Stated exercise
Pull out every line in the entries below that contains the word "gate". Case counts.

(Entries on target coordinates)
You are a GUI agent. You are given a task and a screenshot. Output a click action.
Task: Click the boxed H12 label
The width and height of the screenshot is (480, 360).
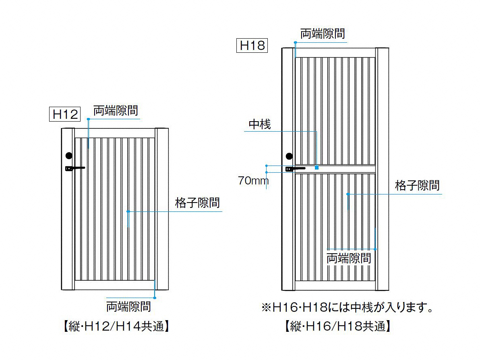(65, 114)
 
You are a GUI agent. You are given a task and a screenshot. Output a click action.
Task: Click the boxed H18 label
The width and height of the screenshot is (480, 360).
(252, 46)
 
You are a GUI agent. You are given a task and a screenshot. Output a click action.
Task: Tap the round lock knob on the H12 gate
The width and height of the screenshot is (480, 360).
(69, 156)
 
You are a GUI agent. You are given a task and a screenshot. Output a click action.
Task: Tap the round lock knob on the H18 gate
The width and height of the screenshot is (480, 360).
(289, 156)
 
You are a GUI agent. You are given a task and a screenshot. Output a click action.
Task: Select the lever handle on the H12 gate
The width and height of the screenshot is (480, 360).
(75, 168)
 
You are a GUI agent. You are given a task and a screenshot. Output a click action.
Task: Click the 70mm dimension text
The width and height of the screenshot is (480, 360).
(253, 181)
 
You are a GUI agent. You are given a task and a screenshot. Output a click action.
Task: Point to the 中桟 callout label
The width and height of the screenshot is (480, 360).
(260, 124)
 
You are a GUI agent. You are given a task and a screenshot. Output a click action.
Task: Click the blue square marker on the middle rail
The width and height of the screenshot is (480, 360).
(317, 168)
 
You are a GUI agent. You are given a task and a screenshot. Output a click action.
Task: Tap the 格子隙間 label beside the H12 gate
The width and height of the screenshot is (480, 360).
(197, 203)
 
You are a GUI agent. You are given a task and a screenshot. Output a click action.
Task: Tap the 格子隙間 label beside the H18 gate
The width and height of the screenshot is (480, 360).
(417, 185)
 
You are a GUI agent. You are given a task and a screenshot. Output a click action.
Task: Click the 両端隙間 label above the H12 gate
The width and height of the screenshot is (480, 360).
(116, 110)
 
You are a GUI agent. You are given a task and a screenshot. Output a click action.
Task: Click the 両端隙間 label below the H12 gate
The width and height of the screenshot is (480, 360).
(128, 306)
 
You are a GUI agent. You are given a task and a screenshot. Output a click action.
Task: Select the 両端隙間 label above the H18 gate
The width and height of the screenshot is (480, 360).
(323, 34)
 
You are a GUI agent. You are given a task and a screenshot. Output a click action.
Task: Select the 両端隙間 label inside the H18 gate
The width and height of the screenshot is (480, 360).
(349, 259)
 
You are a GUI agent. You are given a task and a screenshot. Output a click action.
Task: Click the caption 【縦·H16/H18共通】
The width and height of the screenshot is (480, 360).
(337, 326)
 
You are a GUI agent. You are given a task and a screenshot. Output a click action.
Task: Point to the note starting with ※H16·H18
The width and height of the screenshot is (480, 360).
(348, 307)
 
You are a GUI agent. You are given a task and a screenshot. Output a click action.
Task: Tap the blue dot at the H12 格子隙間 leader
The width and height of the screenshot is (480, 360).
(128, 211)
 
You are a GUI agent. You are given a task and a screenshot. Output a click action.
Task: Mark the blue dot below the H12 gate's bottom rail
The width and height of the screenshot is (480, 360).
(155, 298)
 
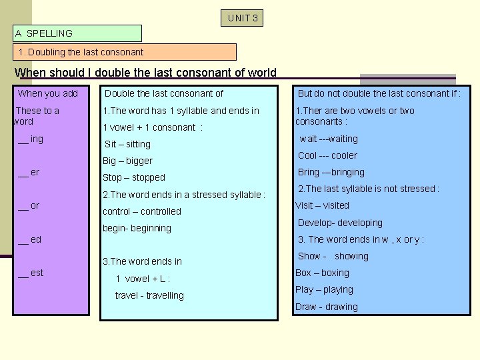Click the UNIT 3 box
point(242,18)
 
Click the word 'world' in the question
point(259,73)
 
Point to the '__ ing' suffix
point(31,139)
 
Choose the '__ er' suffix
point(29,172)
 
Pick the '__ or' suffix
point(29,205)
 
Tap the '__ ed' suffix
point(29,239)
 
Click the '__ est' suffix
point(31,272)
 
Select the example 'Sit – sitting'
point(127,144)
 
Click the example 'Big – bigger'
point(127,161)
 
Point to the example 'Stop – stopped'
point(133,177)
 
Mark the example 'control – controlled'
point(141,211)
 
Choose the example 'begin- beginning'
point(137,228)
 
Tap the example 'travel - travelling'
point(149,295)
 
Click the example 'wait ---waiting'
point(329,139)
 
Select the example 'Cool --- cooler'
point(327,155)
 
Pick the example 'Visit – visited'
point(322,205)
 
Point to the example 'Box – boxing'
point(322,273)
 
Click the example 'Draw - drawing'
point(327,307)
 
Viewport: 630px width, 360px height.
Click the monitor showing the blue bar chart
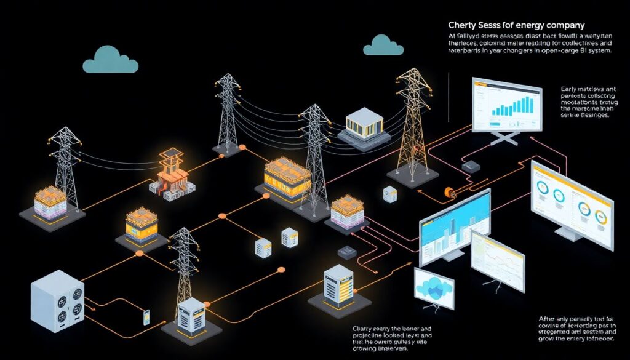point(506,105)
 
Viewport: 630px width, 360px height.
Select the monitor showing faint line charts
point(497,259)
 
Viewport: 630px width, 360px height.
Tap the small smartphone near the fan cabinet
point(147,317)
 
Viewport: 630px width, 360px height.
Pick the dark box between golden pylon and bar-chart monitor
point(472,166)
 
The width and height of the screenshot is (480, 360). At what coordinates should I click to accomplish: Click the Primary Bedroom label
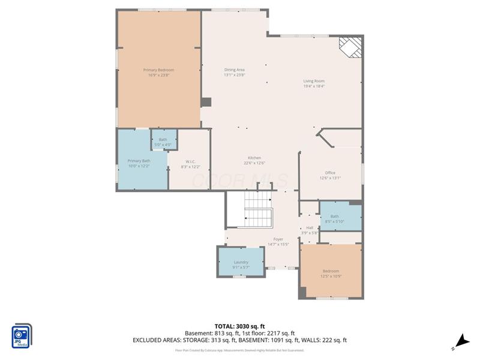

The answer
Task: Tap the round lock knob on the H12 gate
Task: Tap the round lock knob on the H18 gate
Task: Select the lever handle on the H12 gate
Task: Tap the 格子隙間 label beside the H12 gate
Task: Tap the 格子隙間 label beside the H18 gate
Task: Click the 両端隙間 label above the H12 gate
Task: Click the 両端隙間 label below the H12 gate
Task: Select the 両端隙間 label above the H18 gate
Task: Select the 両端隙間 label inside the H18 gate
Task: Mark the blue dot below the H12 gate's bottom rail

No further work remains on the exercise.